Table 1 Average and peak abundances for Na, Fe, and Ne on two nights at Arecibo
Table 2 Comparing the relative abundances of ions of chondrites in the MLT region

Earlier studies from Arecibo have shown a good correlation between sporadic-E and Fes layers (Raizada and Tepley, 2002; Zhou et al., 2008). The current study shows a good correlation between neutral sporadic and Es layers in the altitude range of 96–100 km. The neutralizations of both Na+ and Fe+ have negative temperature dependence, which can explain such behavior. Between 85–90-km altitude intervals, the correlation between Na and Fe is similar when the sporadic-E descends to lower altitudes; otherwise these metals display different response to Ne. The simultaneous occurrence of sporadic neutral and Es layers also results in good correlation between Na and Fe but results in poor correlation in absence of such coincidence. Yue et al. (2013) investigated altitudinal correlations between Na and Fe and found negative correlation coefficients (r) occurring in a narrow middle region encompassed by positive r values at the top and bottom parts of the layers.

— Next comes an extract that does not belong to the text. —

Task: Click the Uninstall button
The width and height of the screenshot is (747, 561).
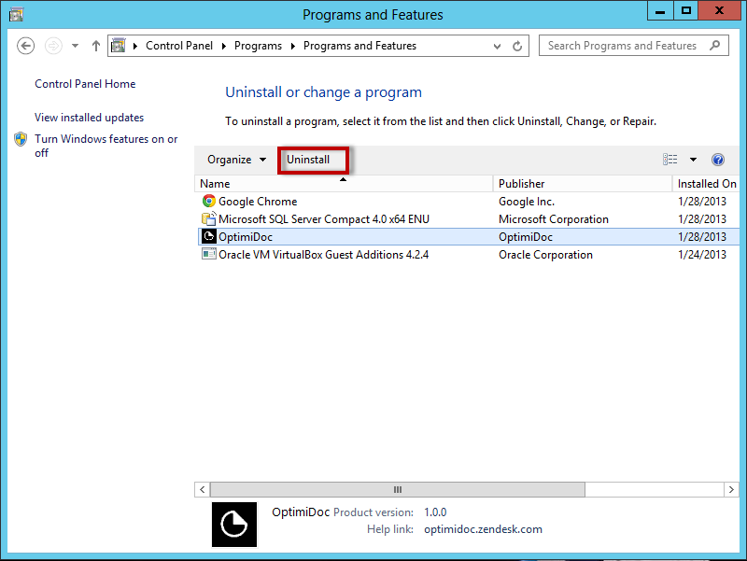Action: coord(308,160)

They demonstrated that the layer structure for the case of Na and Fe is mainly determined by chemistry, while the correlation between the two species is governed by gravity wave-induced density fluctuations. However, they determined r using the average data for all the night and to obtain its temporal variation, a sliding window of 1 h was used. Additionally, the work presented by Yue et al. (2013) did not study the influence of electron concentration on the neutrals due to the lack of ISR data. Since in this study, we aim at investigating the ion-neutral coupling, the correlations have been determined for specific altitude regions based on chemical differences. Later, we determine the chemical lifetimes of Fe and Na ions to shed more light on correlations.

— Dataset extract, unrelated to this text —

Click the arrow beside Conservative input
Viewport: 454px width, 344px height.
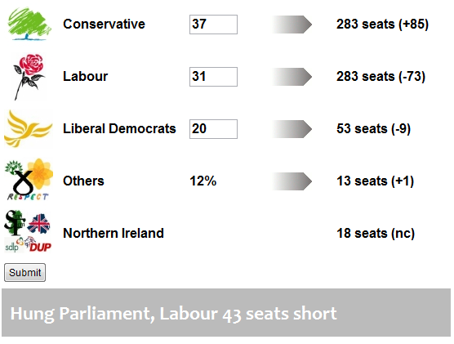point(292,25)

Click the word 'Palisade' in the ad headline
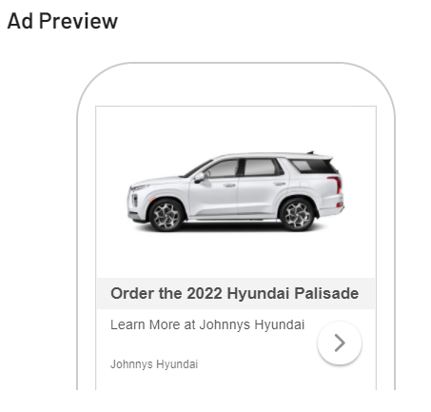[x=326, y=293]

The lidar gives the temporal variation of a particular metal along the line of sight and its altitudinal variation is often referred to as “lidargrams” (Clemesha et al., 2004). Thus, both radar and lidar sample the line of sight volume of the atmosphere and do not provide any information regarding the spatial variability in horizontal dimensions. Collins et al. (2002) has discussed this aspect in detail. Earlier measurements have revealed structured sporadic-E with sizes ~300 m, limited by the range resolution of the radar (Miller and Smith, 1975). Later on, Hysell et al. (2012) found irregular sporadic-E with periodic structuring that was attributed to shear instability in the neutral flow. Though the medium can be inhomogeneous, the altitudinal/temporal resolution profiles at a given location can be useful to determine the variations, which can be caused either by dynamics or chemistry. A good correlation between metals is often observed apart from inhomogeneity in the atmosphere. The evidence comes from similarity between the lower boundary of Na and Fe layers as observed in the data presented in this study (Figs. 1 and 4), which is consistent with earlier observations (Yi et al., 2008; Yue et al. 2013). This suggests that local dynamics plays a significant role in the temporal variation of Na and Fe on any given night. The influence of Es through ion-neutral coupling is evident from high correlations between the metals and Ne in the presence of sporadic-E. In the absence of strong Es, particularly between 85- and 90-km regions, Na and Fe display anti-correlation but changes to good correlation as the sporadic-E layers descend to lower altitudes (Fig. 2). This elucidates a different sensitivity of Na and Fe to electron concentrations. Also, the concentration ratios evaluated for both the neutral in the upper altitudes and within the main layer reveal that the latter is stronger in the case of Fe relative to its sporadic, which is an opposite behavior to the alkali metal, Na, on the two nights reported here. The possible reasons for this different sporadic activity in the neutral Fe and Na are discussed below.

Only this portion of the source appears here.